Unhelpfully my only pain point with XML parsing is colleagues refusing to use XML in favour of json or, in really grim moments, yaml.

So I'm delighted to see a sensible modern web language implementation of the one true data exchange format. Thank you for sharing it.


I agree YAML is awful. JSON is ok if you allow comments at least (for configuration use cases). There are a couple of variants that do: JSON5 and Jsonnet. I like JSON5 for it's relative simplicity but Jsonnet has much better ecosystem support so I'd probably go with that.

XML is just terrible though. Unless you have a proper schema everything is entirely untyped (tbf the schema support is pretty good). But more to the point it just doesn't map to normal programming language objects cleanly. It's a document markup language, not an object encoding.

That means there's an annoying mismatch when parsing for 99% of use cases.

Couple that with the crazy verbosity and the weird confusing features like namespaces... I think I would rather use YAML to be honest, even though it is really bad.

Since YAML is a superset of JSON I sometimes actually use JSON with `#` comments, and read it as YAML. Only downside is nothing checks if you are using that format correctly.


JSON numbers have such huge issues that I would question that JSON has types either..

I have seen real life examples of some developers putting money as a decimal in JSON, then other developers using some default parsing into float and finally truncate that float on conversion to Decimal money to loose 1 cent.

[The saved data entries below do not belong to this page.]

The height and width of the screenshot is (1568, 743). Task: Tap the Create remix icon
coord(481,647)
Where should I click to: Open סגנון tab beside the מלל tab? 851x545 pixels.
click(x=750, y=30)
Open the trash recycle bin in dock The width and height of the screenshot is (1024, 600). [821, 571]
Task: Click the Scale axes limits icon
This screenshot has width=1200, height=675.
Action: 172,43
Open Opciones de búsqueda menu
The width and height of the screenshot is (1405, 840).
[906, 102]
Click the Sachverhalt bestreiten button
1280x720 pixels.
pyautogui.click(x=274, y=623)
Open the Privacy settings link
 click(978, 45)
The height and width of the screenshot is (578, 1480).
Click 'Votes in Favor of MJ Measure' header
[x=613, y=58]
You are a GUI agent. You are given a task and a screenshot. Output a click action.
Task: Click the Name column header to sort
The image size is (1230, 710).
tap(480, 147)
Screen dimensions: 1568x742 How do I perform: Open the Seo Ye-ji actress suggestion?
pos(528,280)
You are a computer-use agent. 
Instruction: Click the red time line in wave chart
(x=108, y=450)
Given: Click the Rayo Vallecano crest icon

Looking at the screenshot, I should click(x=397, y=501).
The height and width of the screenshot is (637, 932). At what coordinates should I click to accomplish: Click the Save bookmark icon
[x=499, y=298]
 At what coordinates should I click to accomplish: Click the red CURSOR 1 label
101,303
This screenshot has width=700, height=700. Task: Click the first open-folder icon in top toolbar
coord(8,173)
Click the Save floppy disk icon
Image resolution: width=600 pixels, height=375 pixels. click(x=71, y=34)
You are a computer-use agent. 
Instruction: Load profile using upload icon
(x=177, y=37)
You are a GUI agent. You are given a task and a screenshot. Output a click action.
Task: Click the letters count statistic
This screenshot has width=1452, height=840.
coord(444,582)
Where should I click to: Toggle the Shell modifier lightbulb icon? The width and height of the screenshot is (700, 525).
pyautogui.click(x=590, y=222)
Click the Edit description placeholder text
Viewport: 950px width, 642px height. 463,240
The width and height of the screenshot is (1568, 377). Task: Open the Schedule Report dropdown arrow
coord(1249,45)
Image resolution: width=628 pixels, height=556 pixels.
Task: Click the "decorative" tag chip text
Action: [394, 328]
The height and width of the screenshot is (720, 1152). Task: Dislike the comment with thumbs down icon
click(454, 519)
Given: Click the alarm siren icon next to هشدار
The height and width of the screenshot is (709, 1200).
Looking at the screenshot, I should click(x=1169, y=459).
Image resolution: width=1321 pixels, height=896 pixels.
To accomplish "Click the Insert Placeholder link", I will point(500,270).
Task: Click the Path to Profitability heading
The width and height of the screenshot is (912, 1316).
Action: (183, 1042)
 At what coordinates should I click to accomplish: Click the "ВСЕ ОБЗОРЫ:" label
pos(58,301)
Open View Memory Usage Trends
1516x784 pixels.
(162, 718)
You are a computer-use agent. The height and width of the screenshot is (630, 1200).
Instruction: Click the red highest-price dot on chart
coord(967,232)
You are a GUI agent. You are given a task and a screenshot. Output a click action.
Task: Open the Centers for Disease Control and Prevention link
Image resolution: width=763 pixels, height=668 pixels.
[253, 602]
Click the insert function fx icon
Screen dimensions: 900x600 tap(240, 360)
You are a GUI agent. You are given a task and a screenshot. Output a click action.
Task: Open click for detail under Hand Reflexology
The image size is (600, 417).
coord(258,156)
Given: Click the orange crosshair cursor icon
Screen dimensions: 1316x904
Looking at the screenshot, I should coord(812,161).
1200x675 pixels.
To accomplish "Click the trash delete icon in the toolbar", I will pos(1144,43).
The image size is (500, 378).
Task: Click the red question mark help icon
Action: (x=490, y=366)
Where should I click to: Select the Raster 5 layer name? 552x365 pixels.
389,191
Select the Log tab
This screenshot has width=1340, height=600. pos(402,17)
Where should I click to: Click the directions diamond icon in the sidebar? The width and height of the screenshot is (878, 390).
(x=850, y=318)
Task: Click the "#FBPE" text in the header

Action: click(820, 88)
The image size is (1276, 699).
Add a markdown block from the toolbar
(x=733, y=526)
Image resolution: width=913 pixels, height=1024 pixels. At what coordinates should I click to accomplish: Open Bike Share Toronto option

I have also seen examples of developers putting int64 random IDs in JSON interacting with Azure Cosmos, then discover that when fetching data back the numbers had been silently rounded to 53 bits! (i.e., float64 precision)

JSON does not document at all how its numbers should behave, making it useless for a lot of things.

Honestly prefer XML, being honest about not having typing.

Don't get me started on YAML and types..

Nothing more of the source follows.